PROBLEM TO WORK ON =>
With the pictures omitted, set down exactly the lines from the one that contains "This screenshot has width=1329, height=796." through the last line of the data.
Segment Open
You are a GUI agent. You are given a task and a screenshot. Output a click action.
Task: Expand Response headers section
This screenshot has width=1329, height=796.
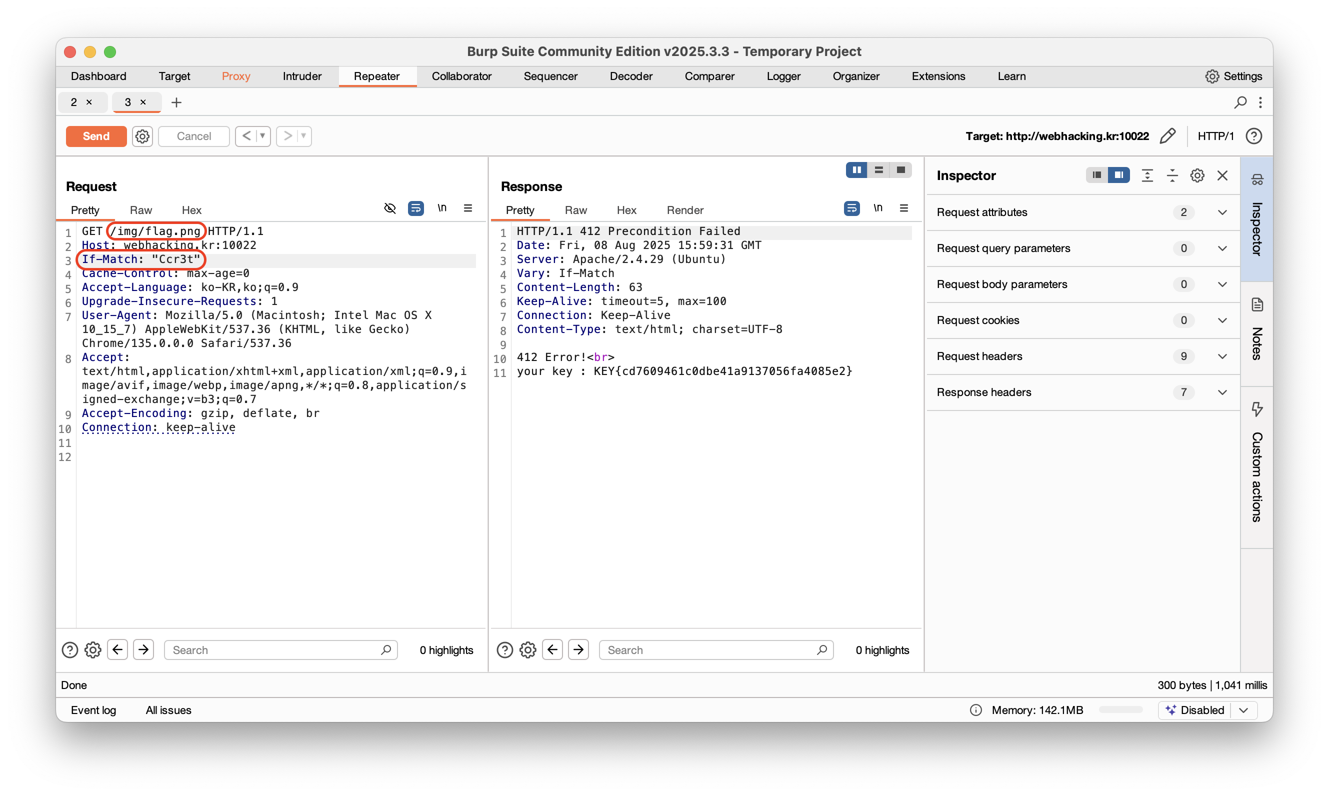[x=1222, y=392]
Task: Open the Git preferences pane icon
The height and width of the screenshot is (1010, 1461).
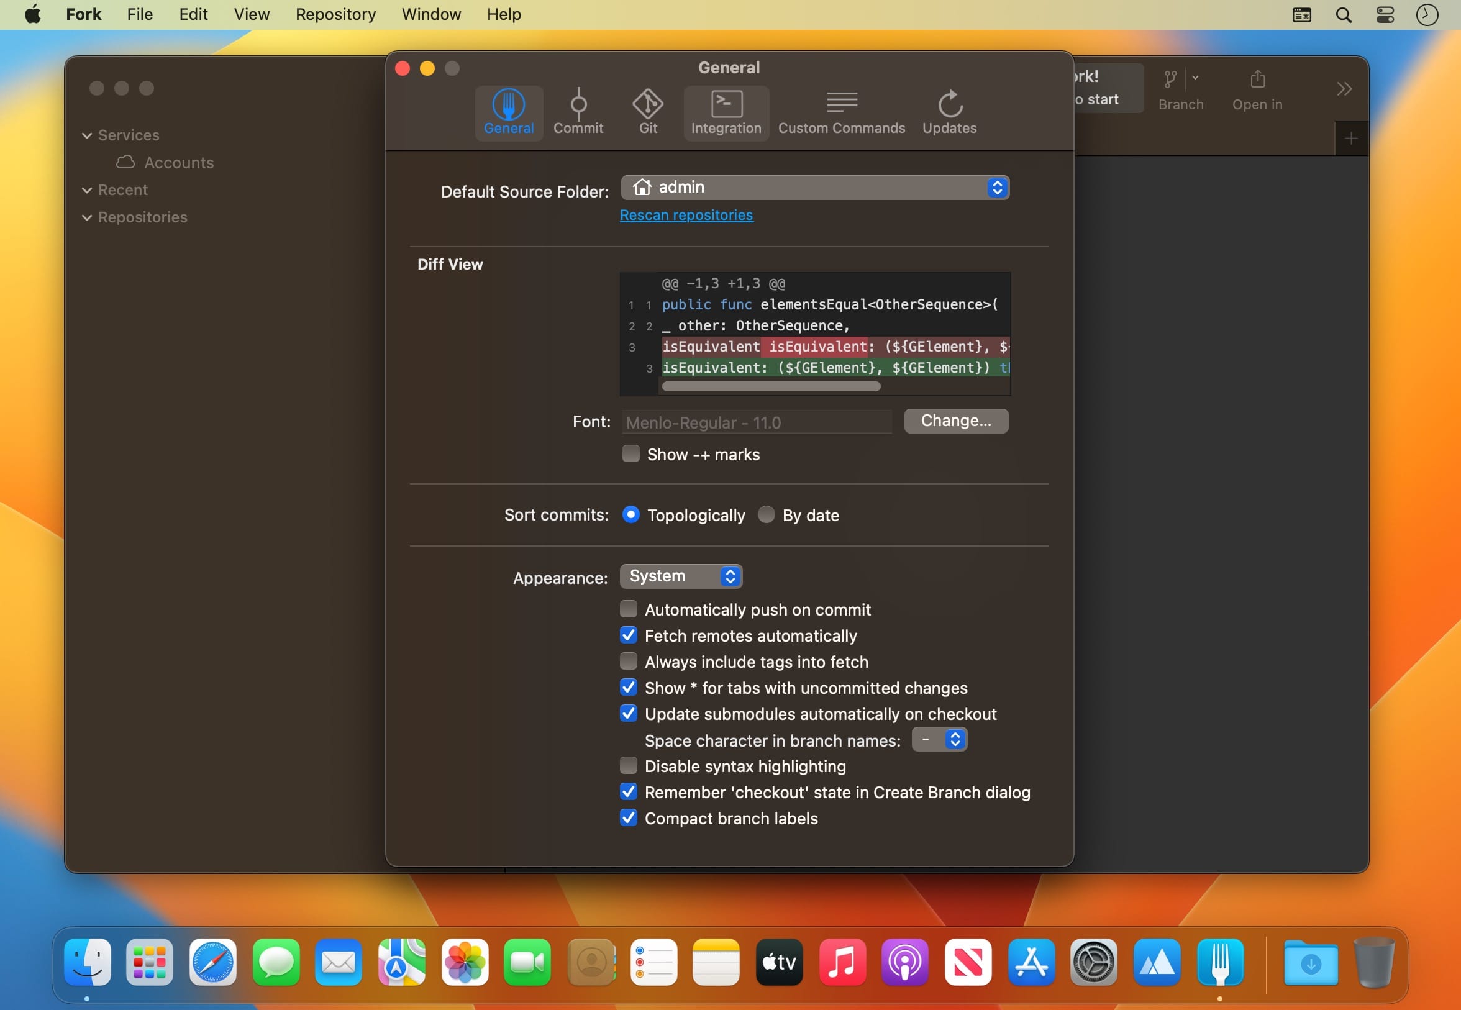Action: (647, 104)
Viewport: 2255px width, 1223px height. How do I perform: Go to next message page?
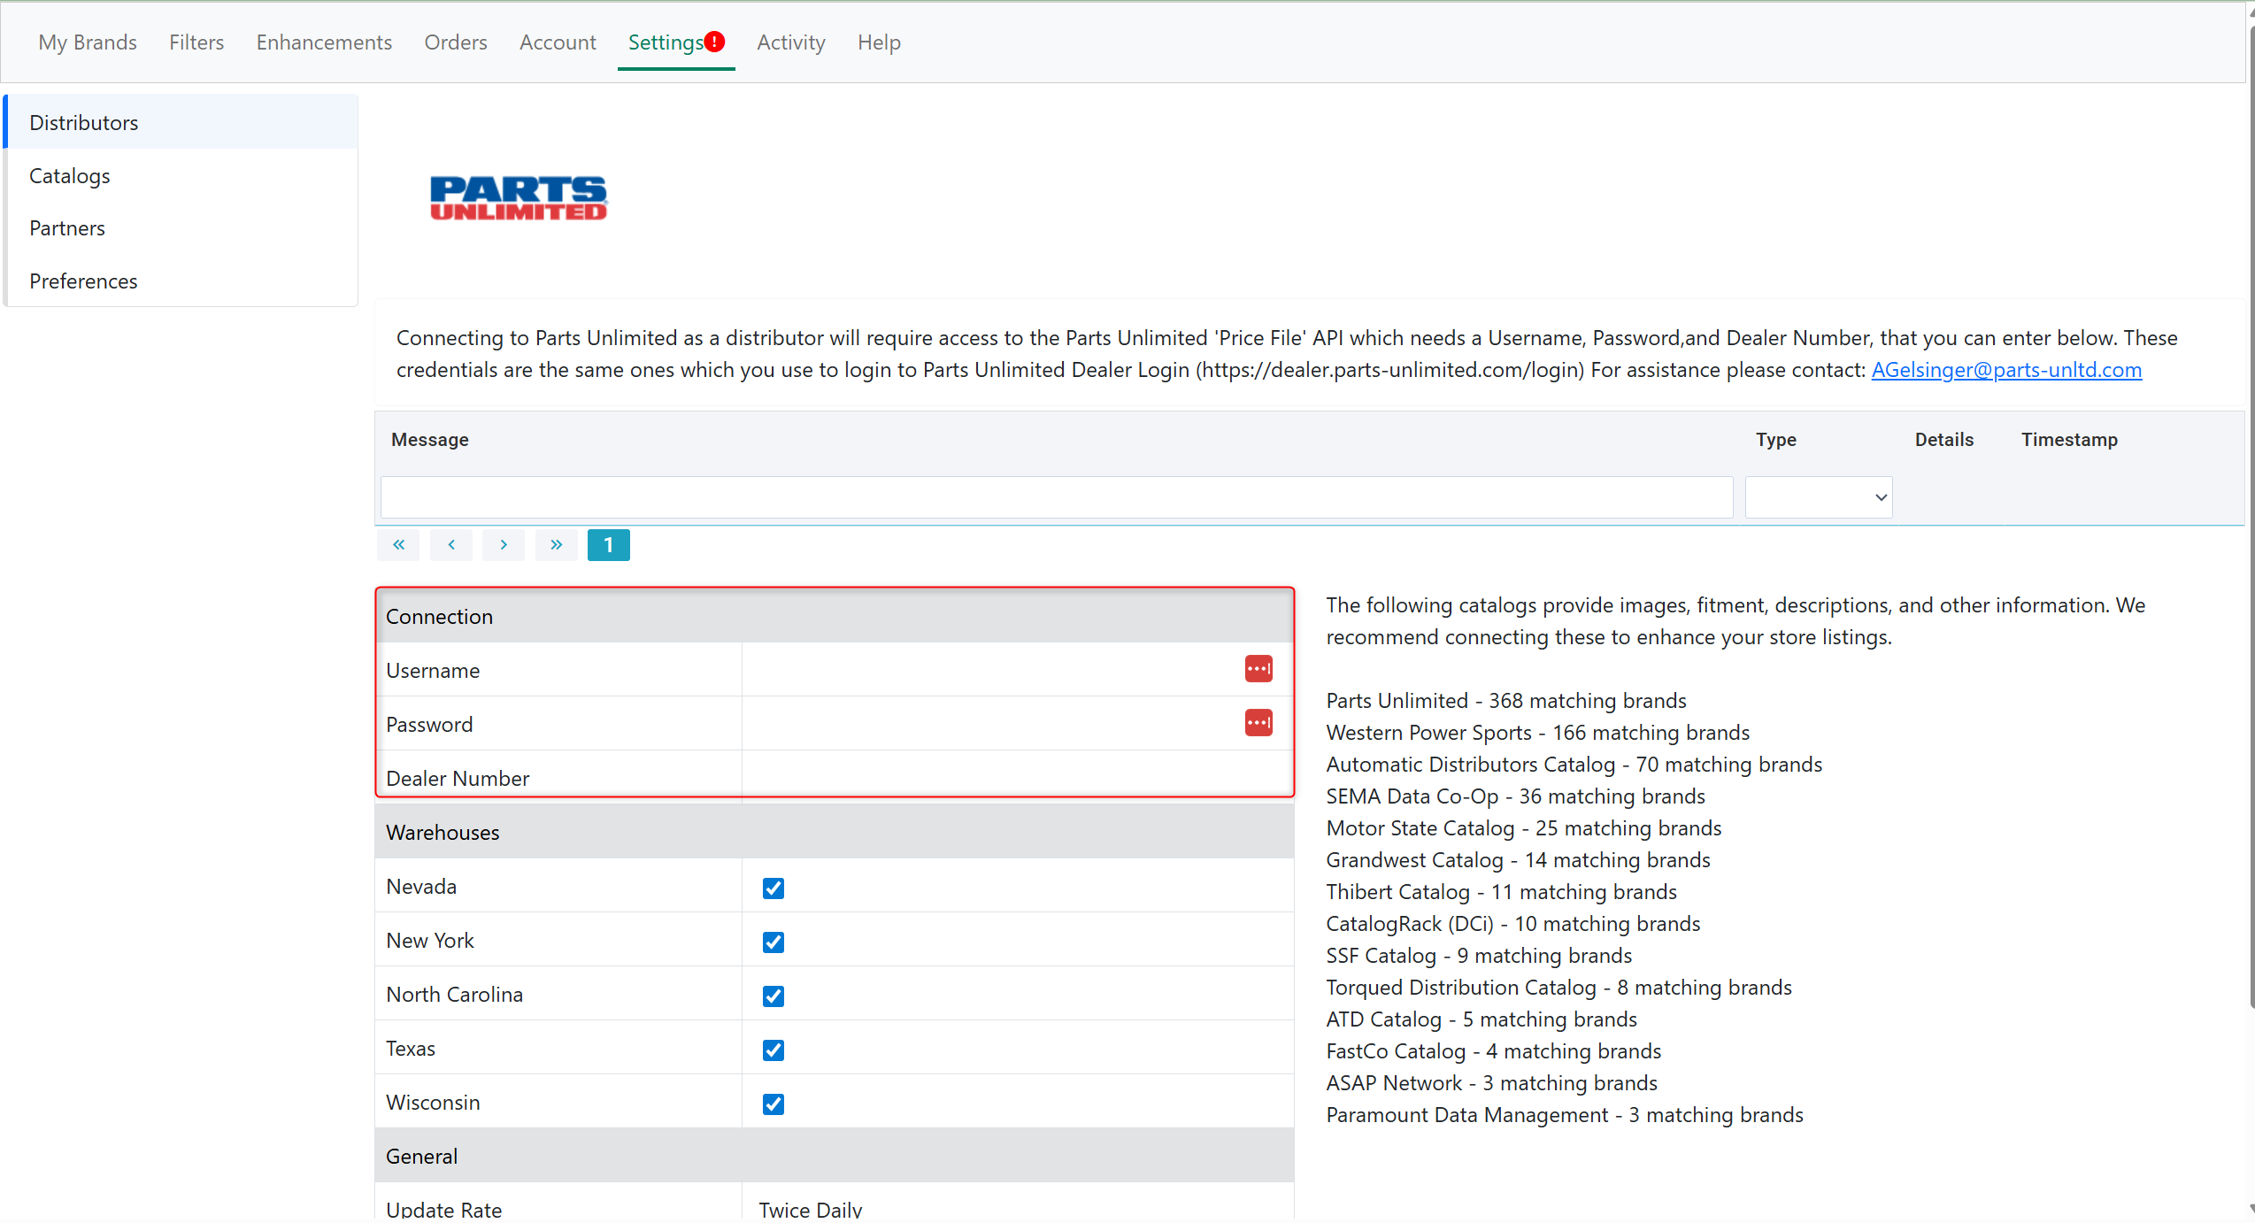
Segment Closed
ANSWER TO THE EXERCISE =>
This screenshot has width=1329, height=796.
[x=1222, y=392]
Task: Open the Git preferences pane icon
The height and width of the screenshot is (1010, 1461).
Action: (647, 104)
Viewport: 2255px width, 1223px height. How do I perform: Go to next message page?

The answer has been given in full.